## [Document section]
Optical coherence tomography angiography images of a 67-year-old woman with retinitis pigmentosa with cystoid macular oedema. En face images of the superficial (a), deep (b), outer retinal (c), and choriocapillaris layers (d) are irregular due to segmentation errors (e). The red line indicates the internal limiting membrane, and the green line indicates the inner plexiform layer. We assigned these eyes to the non-analysable group.

If OCTA images of both eyes in a patient were analysable or non-analysable, we randomly selected images of one eye for analysis. If an OCTA image of only one eye in a patient was analysable, we assigned the eye to the analysable RP group.

Analysis of the Parafoveal Flow Density of Superficial and Deep Layers, Blood Flow Area Rate of Choriocapillaris Layer, Foveal Avascular Zone Area Retinal Thickness, and ISe Length

The software tool used a custom grid overlay that is superimposed on the 3.0 × 3.0 mm OCTA scan to generate vascular density in the different areas of interest (Fig. 3). The grid is composed of two circles centred around the fovea: an inner circle with a diameter of 1.0 mm and an outer circle with a diameter of 2.5 mm. The parafoveal region was defined as the ring between the inner and outer circles; i.e., it ranged 0.5 mm to 1.25 mm from the fovea. Flow density of retinal vasculature and retinal thickness were analysed in the parafoveal region. The blood flow area rate of the choriocapillaris layer was measured in the full 3.0 × 3.0 mm square (Fig. 4). The parafoveal flow density of superficial and deep layers and the blood flow area rate of the choriocapillaris layer were analysed by converting the obtained images to a binary format using a built-in automated thresholding algorithm. The FAZ area (mm2) of superficial and deep layers was manually measured using built-in software by one investigator (M.S.; Fig. 5). The area was corrected using parameters including AL, the flatter meridian, the steeper meridian, and the spherical equivalent refraction in Littmann’s formula27. If we could not obtain a patient’s cooperation for measuring the above parameters or we could not measure the above parameters because of a patient’s poor fixation due to low vision, we did not analyse the FAZ area of that patient. The parafoveal inner retinal thickness was automatically measured between the ILM and the IPL. The parafoveal outer retinal thickness of the parafoveal region was manually calculated by subtraction of inner retinal thickness from the automatically measured whole retinal thickness between the ILM and the retinal pigment epithelium (RPE) layer. ISe length on horizontal and vertical OCT B-scan crossing the fovea was manually measured using SD-OCT images ranged within the same flow density (within 1.25 mm from the fovea) by one investigator (M.M.). Representative measurements were used for analysis, by averaging horizontal and vertical measurements.

## [Problems to work on]
a - Decide whether each statement agrees with the passage on OCTA measurement methods, answering yes or no and quoting the words of the passage that decide it: (i) the outer circle of the grid has a diameter of 2.5 mm; (ii) the FAZ area was measured automatically by the software; (iii) the blood flow area rate of the choriocapillaris layer was measured only in the parafoveal ring.
b - Proceed with the passage on OCTA measurement methods, writing on from its final sentence.

## [Source data]
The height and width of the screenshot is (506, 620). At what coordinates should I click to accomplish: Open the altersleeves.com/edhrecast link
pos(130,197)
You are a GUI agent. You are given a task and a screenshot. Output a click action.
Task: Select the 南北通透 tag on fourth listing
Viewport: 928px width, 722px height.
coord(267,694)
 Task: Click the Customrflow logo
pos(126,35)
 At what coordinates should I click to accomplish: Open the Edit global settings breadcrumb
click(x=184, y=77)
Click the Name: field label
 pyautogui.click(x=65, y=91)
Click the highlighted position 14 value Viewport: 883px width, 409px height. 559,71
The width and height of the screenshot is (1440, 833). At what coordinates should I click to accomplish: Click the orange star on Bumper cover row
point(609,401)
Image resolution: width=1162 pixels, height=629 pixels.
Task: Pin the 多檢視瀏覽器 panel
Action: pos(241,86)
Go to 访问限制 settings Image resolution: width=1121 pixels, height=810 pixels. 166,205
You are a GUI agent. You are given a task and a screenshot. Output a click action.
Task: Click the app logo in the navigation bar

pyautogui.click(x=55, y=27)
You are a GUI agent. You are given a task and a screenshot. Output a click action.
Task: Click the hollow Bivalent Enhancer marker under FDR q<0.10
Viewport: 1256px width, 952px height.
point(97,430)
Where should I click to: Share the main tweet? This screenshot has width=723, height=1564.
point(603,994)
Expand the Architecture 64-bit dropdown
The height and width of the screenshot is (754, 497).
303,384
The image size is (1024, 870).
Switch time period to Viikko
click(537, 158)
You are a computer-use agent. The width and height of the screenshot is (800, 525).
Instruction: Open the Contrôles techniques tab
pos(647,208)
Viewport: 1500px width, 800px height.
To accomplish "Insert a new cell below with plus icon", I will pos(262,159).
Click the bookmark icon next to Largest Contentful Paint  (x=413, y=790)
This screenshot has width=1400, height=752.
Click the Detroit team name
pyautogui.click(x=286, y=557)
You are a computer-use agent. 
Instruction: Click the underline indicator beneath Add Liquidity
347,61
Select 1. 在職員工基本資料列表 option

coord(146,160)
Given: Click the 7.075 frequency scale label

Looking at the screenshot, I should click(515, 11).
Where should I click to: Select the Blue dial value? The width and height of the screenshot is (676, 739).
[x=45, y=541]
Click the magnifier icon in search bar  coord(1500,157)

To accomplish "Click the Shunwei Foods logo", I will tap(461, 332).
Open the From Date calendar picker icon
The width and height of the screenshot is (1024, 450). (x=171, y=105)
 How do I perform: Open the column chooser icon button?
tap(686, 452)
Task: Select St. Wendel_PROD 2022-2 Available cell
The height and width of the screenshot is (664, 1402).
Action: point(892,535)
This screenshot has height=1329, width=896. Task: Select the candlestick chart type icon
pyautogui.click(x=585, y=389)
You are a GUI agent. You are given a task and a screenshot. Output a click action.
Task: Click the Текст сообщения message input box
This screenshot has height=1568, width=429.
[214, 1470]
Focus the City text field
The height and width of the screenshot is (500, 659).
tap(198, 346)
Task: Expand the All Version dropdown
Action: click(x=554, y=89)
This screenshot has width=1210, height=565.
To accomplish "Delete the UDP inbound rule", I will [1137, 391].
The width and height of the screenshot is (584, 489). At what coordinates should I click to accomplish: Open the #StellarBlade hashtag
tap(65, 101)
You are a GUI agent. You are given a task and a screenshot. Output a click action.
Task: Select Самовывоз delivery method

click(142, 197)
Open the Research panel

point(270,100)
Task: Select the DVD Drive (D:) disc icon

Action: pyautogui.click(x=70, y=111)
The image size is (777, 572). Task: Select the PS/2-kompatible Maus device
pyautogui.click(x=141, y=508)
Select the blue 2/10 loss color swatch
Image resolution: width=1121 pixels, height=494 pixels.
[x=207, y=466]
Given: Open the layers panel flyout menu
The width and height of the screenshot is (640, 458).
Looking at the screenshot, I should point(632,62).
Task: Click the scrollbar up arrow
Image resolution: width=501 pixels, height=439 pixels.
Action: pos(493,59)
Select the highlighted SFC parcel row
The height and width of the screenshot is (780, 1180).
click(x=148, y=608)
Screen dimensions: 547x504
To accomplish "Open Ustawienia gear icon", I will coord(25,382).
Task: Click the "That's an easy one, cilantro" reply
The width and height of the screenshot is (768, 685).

## [Exercise responses]
a -
(i) Yes: "an outer circle with a diameter of 2.5 mm"
(ii) No: "The FAZ area (mm2) of superficial and deep layers was manually measured using built-in software by one investigator"
(iii) No: "The blood flow area rate of the choriocapillaris layer was measured in the full 3.0 × 3.0 mm square"

b -
Figure 3: Representative optical coherence tomography images of the parafoveal flow density.
Figure 3

Representative images of parafoveal flow density in the superficial (a,c,e,g,i,k) and deep (b,d,f,h,i,j,l) layers in five patients (aj) and one control (k,l). The grid is composed of two circles centred around the fovea: an inner circle with a diameter of 1.0 mm and an outer circle with a diameter of 2.5 mm. The parafoveal region was defined as the ring between the inner and outer circles. Images of the superficial (a) and deep (b) layers of an 18-year-old female retinitis pigmentosa (RP) patient with an axial length (AL) of 23.98 mm and a parafoveal flow density of 46.94% and 53.21%, respectively. Images of the superficial (c) and deep (d) layers of a 21-year-old male RP patient with an AL of 25.10 mm and a parafoveal flow density of 46.78% and 53.83%, respectively. Images of the superficial (e) and deep (f) layers of a 44-year-old female RP patient with an AL of 24.77 mm and a parafoveal flow density of 43.66% and 51.82%, respectively. Images of the superficial (g) and deep (h) layers of a 62-year-old male RP patient with an AL of 24.55 mm and a parafoveal flow density of 41.64% and 50.88%, respectively. Images of the superficial (i) and deep (j) layers of a 62-year-old male RP patient with an AL of 23.97 mm and a parafoveal flow density of 53.85% and 59.23%, respectively. Images of the superficial (k) and deep (l) layers of a 44-year-old male control with an AL of 24.33 mm and a parafoveal flow density of 58.56% and 64.53%, respectively.

Figure 4: Representative optical coherence tomography images of the blood flow area rate of the choriocapillaris layer.
Figure 4

The blood flow area rate (%) of the choriocapillaris layer was measured in the full 3.0 × 3.0 mm square using built-in software. Shown are representative images before (a,c) and after (b,d) automatic binarization. (a,b) Images of an 18-year-old woman with retinitis pigmentosa with a blood flow area rate of the choriocapillaris layer of 61.8%. (c,d) Images of a 44-year-old male control with a blood flow area rate of the choriocapillaris layer of 62.3%.

Figure 5: Representative optical coherence tomography images of the foveal avascular zone area.
Figure 5

Shown are representative images of the superficial layer before (a,c) and after (b,d) processing. The foveal avascular zone (FAZ) area (mm2) of the superficial and deep layers was manually measured using built-in software, and the area was corrected using parameters including axial length, the flatter meridian, the steeper meridian, and the spherical equivalent refraction in Littmann’s formula. (a,b) Images of a 51-year-old woman with retinitis pigmentosa with superficial FAZ area of 0.340 mm2 before correction, and of 0.237 mm2 after correction. (c,d) Images of a 39-year-old male control with superficial FAZ area of 0.204 mm2 before correction, and of 0.179 mm2 after correction.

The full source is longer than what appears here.